• **Aim**:
Please return every one of the records below, line for line and unchanged.
-- Start Records to process --
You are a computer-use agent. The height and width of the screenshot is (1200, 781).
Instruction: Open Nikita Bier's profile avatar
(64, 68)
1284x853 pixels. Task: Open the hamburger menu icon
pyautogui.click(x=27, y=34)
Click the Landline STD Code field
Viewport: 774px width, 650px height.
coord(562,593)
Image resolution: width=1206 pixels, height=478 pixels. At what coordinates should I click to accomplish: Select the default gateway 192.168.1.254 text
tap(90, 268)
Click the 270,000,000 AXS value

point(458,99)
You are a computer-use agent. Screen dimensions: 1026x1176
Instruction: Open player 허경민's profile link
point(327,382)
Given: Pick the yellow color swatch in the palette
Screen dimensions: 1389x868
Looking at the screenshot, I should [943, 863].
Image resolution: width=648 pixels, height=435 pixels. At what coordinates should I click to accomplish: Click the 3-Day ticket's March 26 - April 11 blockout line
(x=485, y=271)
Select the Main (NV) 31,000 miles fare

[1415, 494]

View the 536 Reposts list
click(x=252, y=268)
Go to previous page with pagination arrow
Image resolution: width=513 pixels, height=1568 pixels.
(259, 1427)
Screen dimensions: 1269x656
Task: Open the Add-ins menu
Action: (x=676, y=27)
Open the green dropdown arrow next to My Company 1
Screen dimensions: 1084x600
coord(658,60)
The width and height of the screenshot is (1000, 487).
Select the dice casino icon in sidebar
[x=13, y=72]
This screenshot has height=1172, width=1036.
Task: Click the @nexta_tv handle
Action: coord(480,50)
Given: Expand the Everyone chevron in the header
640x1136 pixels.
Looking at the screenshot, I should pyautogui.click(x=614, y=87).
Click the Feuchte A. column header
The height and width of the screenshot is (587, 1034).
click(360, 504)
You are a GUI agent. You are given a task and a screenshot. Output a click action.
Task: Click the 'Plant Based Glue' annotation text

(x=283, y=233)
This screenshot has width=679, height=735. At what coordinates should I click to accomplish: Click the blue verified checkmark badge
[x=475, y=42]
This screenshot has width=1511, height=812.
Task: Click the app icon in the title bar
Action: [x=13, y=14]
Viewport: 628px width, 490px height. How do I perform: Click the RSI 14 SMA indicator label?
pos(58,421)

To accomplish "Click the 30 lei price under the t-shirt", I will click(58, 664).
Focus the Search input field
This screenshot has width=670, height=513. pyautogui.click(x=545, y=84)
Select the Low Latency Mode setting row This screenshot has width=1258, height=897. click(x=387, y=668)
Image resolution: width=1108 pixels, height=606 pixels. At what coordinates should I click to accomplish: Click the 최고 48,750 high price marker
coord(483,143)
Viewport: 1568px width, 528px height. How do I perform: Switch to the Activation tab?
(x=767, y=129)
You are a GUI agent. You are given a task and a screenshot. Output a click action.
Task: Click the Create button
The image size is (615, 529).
-- End Records to process --
• **Solution to the problem**:
You are a computer-use agent. The height and width of the screenshot is (1200, 781).
Instruction: Open Nikita Bier's profile avatar
(64, 68)
1284x853 pixels. Task: Open the hamburger menu icon
pyautogui.click(x=27, y=34)
Click the Landline STD Code field
Viewport: 774px width, 650px height.
coord(562,593)
Image resolution: width=1206 pixels, height=478 pixels. At what coordinates should I click to accomplish: Select the default gateway 192.168.1.254 text
tap(90, 268)
Click the 270,000,000 AXS value

point(458,99)
You are a computer-use agent. Screen dimensions: 1026x1176
Instruction: Open player 허경민's profile link
point(327,382)
Given: Pick the yellow color swatch in the palette
Screen dimensions: 1389x868
Looking at the screenshot, I should [943, 863].
Image resolution: width=648 pixels, height=435 pixels. At what coordinates should I click to accomplish: Click the 3-Day ticket's March 26 - April 11 blockout line
(x=485, y=271)
Select the Main (NV) 31,000 miles fare

[1415, 494]

View the 536 Reposts list
click(x=252, y=268)
Go to previous page with pagination arrow
Image resolution: width=513 pixels, height=1568 pixels.
(259, 1427)
Screen dimensions: 1269x656
Task: Open the Add-ins menu
Action: (x=676, y=27)
Open the green dropdown arrow next to My Company 1
Screen dimensions: 1084x600
coord(658,60)
The width and height of the screenshot is (1000, 487).
Select the dice casino icon in sidebar
[x=13, y=72]
This screenshot has height=1172, width=1036.
Task: Click the @nexta_tv handle
Action: coord(480,50)
Given: Expand the Everyone chevron in the header
640x1136 pixels.
Looking at the screenshot, I should pyautogui.click(x=614, y=87).
Click the Feuchte A. column header
The height and width of the screenshot is (587, 1034).
click(360, 504)
You are a GUI agent. You are given a task and a screenshot. Output a click action.
Task: Click the 'Plant Based Glue' annotation text

(x=283, y=233)
This screenshot has width=679, height=735. At what coordinates should I click to accomplish: Click the blue verified checkmark badge
[x=475, y=42]
This screenshot has width=1511, height=812.
Task: Click the app icon in the title bar
Action: [x=13, y=14]
Viewport: 628px width, 490px height. How do I perform: Click the RSI 14 SMA indicator label?
pos(58,421)

To accomplish "Click the 30 lei price under the t-shirt", I will click(58, 664).
Focus the Search input field
This screenshot has width=670, height=513. pyautogui.click(x=545, y=84)
Select the Low Latency Mode setting row This screenshot has width=1258, height=897. click(x=387, y=668)
Image resolution: width=1108 pixels, height=606 pixels. At what coordinates should I click to accomplish: Click the 최고 48,750 high price marker
coord(483,143)
Viewport: 1568px width, 528px height. How do I perform: Switch to the Activation tab?
(x=767, y=129)
You are a GUI agent. You are given a task and a screenshot. Output a click action.
Task: Click the Create button
The image size is (615, 529).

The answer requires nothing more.